Welcoming the opportunity of further development of nuclear power, participants present at this Conference expressed their views on the following aspects:

  • The international non-proliferation efforts should be strengthened and States must comply with their respective non-proliferation obligations, strengthen their export controls and enhance their cooperation with the IAEA to ensure the implementation of their respective IAEA safeguards obligations. International cooperation in these areas should be reinforced.
  • The operating nuclear power plants in the world have maintained an excellent safety record. The continuing safe operation of the current fleet of nuclear power reactors is essential for continued confidence in the use of nuclear technology. All States having or developing a nuclear power program should give high priority to ensuring safety. In addition, states should develop and maintain appropriate effective physical protection measures, with due regard to IAEA guidance. To this end, international cooperation and communication on nuclear safety and security should be encouraged.
  • Consideration should be given to measures that will help to ensure reliable access to nuclear fuel supply, while maintaining the normal operation of the international nuclear fuel market. The international community should conduct in-depth discussions and thorough analysis of the technical, legal, political and economic aspects of proposals to establish multilateral nuclear fuel cycle mechanisms for reliable access to nuclear fuel cycle services under the auspices of IAEA. The Director General of the IAEA expressed his hope to bring proposals to the June Board.
  • The safe management of spent fuel, which for some countries includes reprocessing and recycling, as well as the disposal of radioactive waste are of great importance for the sustainable development of nuclear power. Each State remains responsible for the management of its spent fuel and radioactive waste. The participants encourage international cooperation in these fields. Each State should take appropriate steps to ensure that adequate financial resources are available to support the safety of nuclear installations throughout their life, including during the decommissioning phase, and the safety of the management of spent fuel and radioactive waste.
  • Countries developing nuclear power programmes are responsible for the development of the necessary infrastructure. Some countries, including developing countries, may seek assistance and support from countries with existing infrastructures and capability. Support should be given to the developing countries to help them to address their particular needs and responsibilities in the development of necessary infrastructures. Specific support could include, inter alia, helping with how to establish laws and regulatory frameworks, supporting training and the development of the understanding of nuclear technology and the technical options, and facilitating and supporting financing of new nuclear power plants.
  • International cooperation should be continually strengthened to carry forward research and development of advanced nuclear technologies.

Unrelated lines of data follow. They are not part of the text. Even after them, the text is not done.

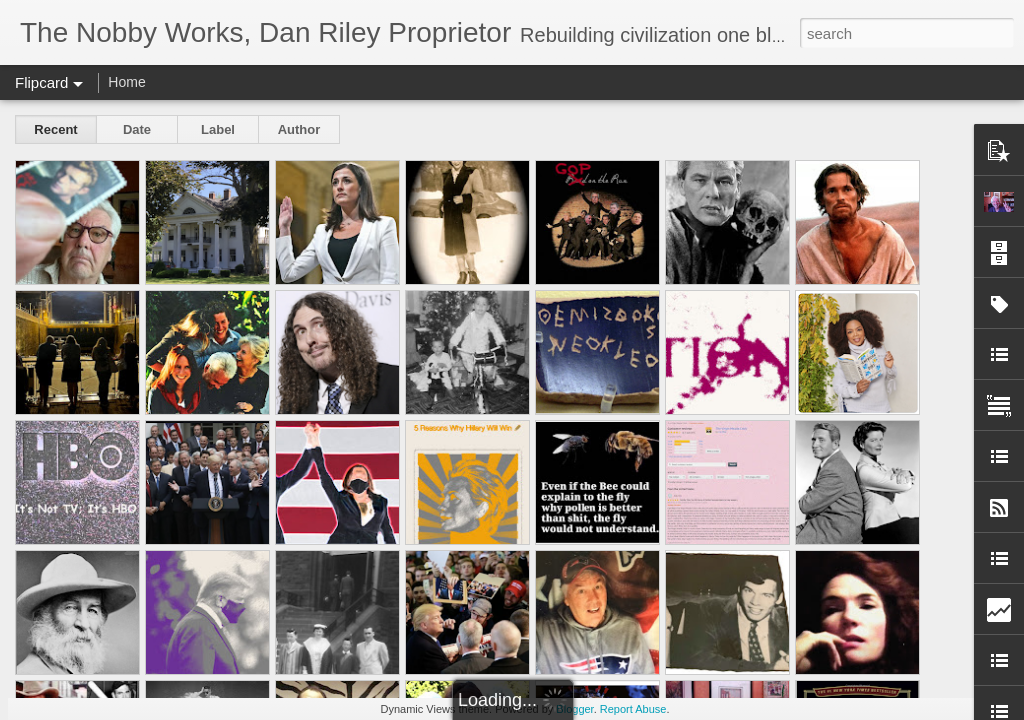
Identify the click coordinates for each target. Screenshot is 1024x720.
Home (126, 82)
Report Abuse (633, 709)
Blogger (574, 709)
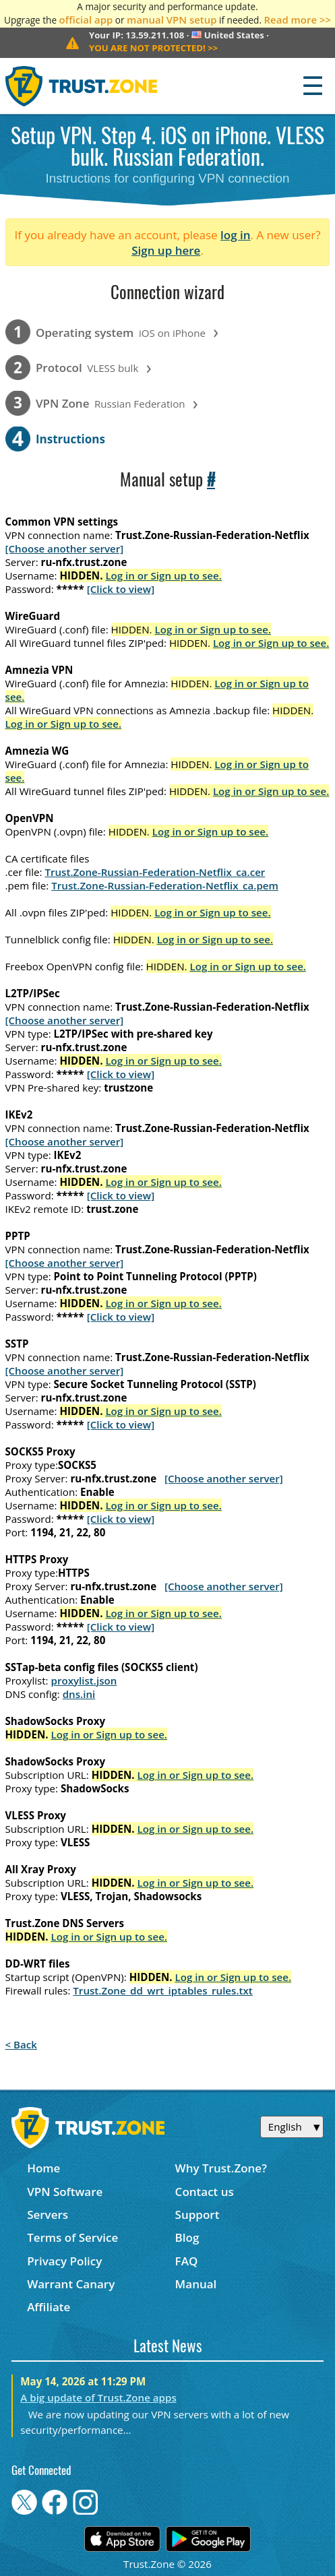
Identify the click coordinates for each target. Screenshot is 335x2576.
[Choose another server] (64, 548)
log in (235, 235)
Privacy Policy (64, 2261)
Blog (187, 2237)
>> (153, 48)
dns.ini (79, 1694)
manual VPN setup (171, 19)
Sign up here (165, 250)
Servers (47, 2214)
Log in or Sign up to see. (163, 575)
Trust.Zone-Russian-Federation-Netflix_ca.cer (154, 872)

While further enhancing the safety, security and proliferation resistance of nuclear power plants, technology developers should pay due attention to the economic competitiveness of nuclear power in accordance with the needs of both developing and developed countries.
  • The Secretary General of OECD and other participants expressed the view that nuclear energy should have an important role to play in post Kyoto flexibility mechanisms.

To conclude, the progress made by the nuclear industry since the 2005 Paris Conference has been significant, as indicated by the number of countries expressing interest in new nuclear plants. The IAEA plays an essential role in assisting States to develop the use of nuclear energy for peaceful purposes. The IAEA was encouraged to continue its international cooperation with Member States and international organizations such as the OECD/NEA. In this regard, participants are looking forward to a further conference at the Ministerial level in another four years, which would be a valuable step in the direction of developing the support and assurance by all countries involved in the peaceful uses of nuclear energy.